Reinstatement on Motion for Reconsideration

PGBI moved for reconsideration of the dismissal before the Supreme Court, invoking congressional deliberations on the Party-List System Act and arguing that Section 6(8) was not intended to operate where a party participated in one of the two preceding elections but not both. The Court granted the motion for reconsideration and reinstated the petition for plenary consideration.

Issues Presented

The Court framed the issues as: (a) whether there was a legal basis for delisting PGBI; and (b) whether PGBI's right to due process was violated by the COMELEC’s actions.

The Court’s Holding

The Court granted the petition in part. It annulled COMELEC Resolution No. 8679 insofar as it affected PGBI, and the COMELEC resolution of December 9, 2009 denying reconsideration in SPP No. 09-004 (MP). The Court declared that PGBI was qualified to be voted upon as a party-list organization in the May 2010 elections.

Legal Basis and Reasoning — Interpretation of Section 6(8)

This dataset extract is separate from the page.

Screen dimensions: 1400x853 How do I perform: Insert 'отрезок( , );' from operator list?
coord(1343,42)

The Court held that the prior decision in MINERO erroneously construed Section 6(8) and therefore could not sustain PGBI’s delisting. The statute establishes two separate and independent grounds for removal: failure to participate in the last two preceding elections, or failure to obtain at least two per centum (2%) of the party-list votes in the two preceding elections. The disjunctive "or" signals that each ground stands alone. The Court found that MINERO conflated non-participation with failure to reach the two per centum threshold by treating non-participation as equivalent to garnering less than two per centum. That reasoning, the Court said, did violence to the plain language of the statute and to legislative intent as reflected in the Senate record.

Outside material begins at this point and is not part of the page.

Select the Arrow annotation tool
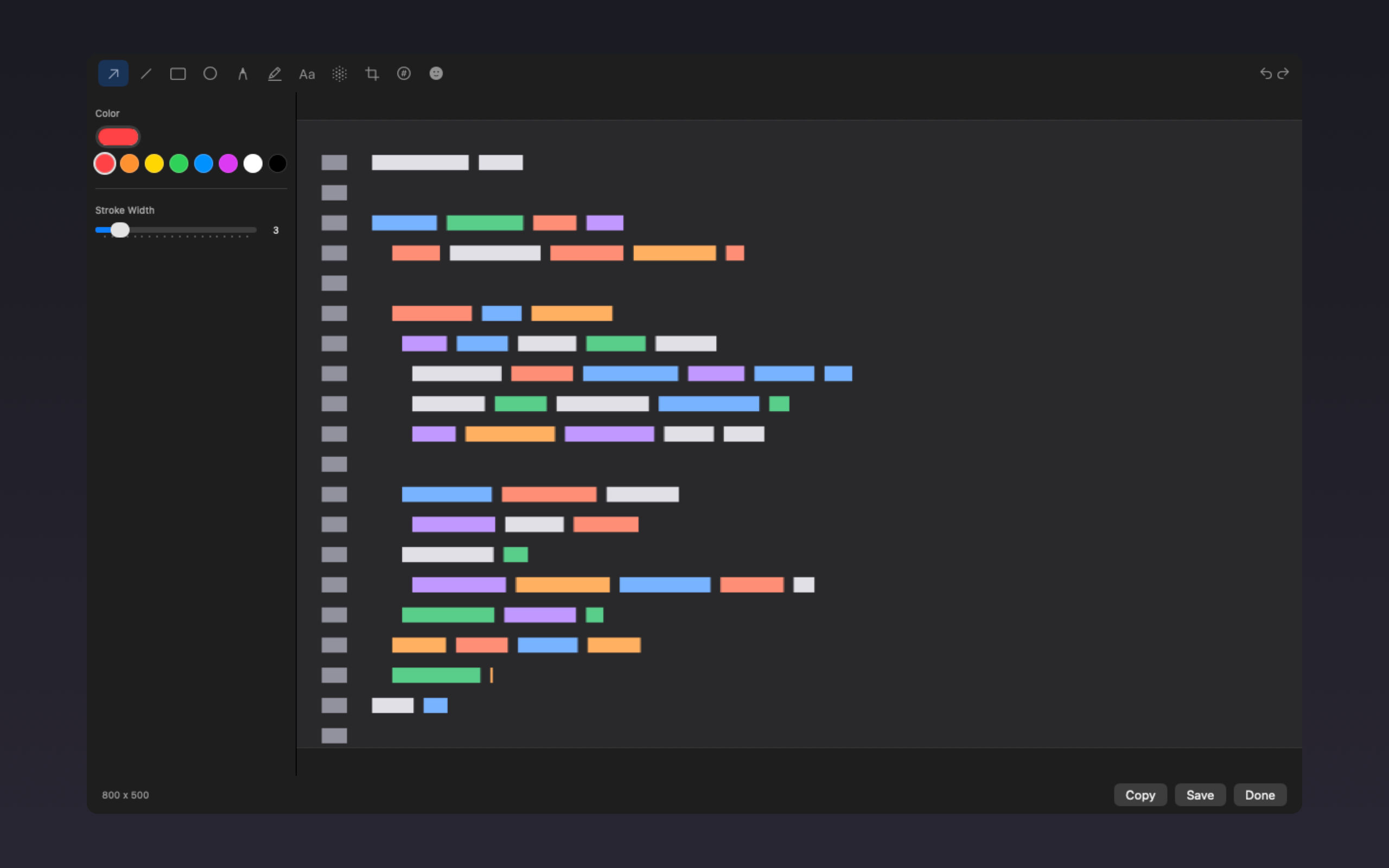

Legal Basis and Reasoning — Effect of Banat Decision

The Court reconciled its interpretation with its earlier ruling in Barangay Association for Advancement and National Transparency v. COMELEC (BANAT), G.R. No. 179271, April 21, 2009, where the Court declared unconstitutional the two per centum threshold as it operated in the distribution of additional seats. The Court explained that in light of BANAT, disqualification for failing to garner two per centum must be understood as failure to qualify for a party-list seat in the two preceding elections. Thus, a party that qualified in the second round of seat allocation cannot be validly delisted solely because it received less than two per centum in the last two elections. The Court therefore construed Section 6(8) to mean removal for failure to qualify for a seat in two preceding elections for the constituency in which the party registered.

Abandonment of MINERO and Stare Decisis

The Court exercised its authority to declare what the law is and, as an exception to stare decisis, expressly abandoned MINERO. It found that MINERO was a clearly erroneous application of the statute, contravened legislative intent, and thus justified departure from precedent. The Court acknowledged that the factual scenario of a party that obtained less than two per centum in one election and did not run in the next may reveal an unintended statutory gap, a matter more properly addressed by Congress.

Due Process Analysis

On the procedural due process claim, the Court agreed with COMELEC that PGBI was not denied due process. It reiterated that the essence of due process in administrative proceedings is the opportunity to be heard, which may be satisfied by the chance to seek reconsideration rather than by a formal trial-type hearing. Because Resolution No. 8679 expressly allowed oppositions and PGBI availed itself of reconsideration remedies, the procedural requirement was satisfied. The Court observed that, in any event, the substantive reversal of the delisting rendered the due process complaint moot insofar as prejudice existed.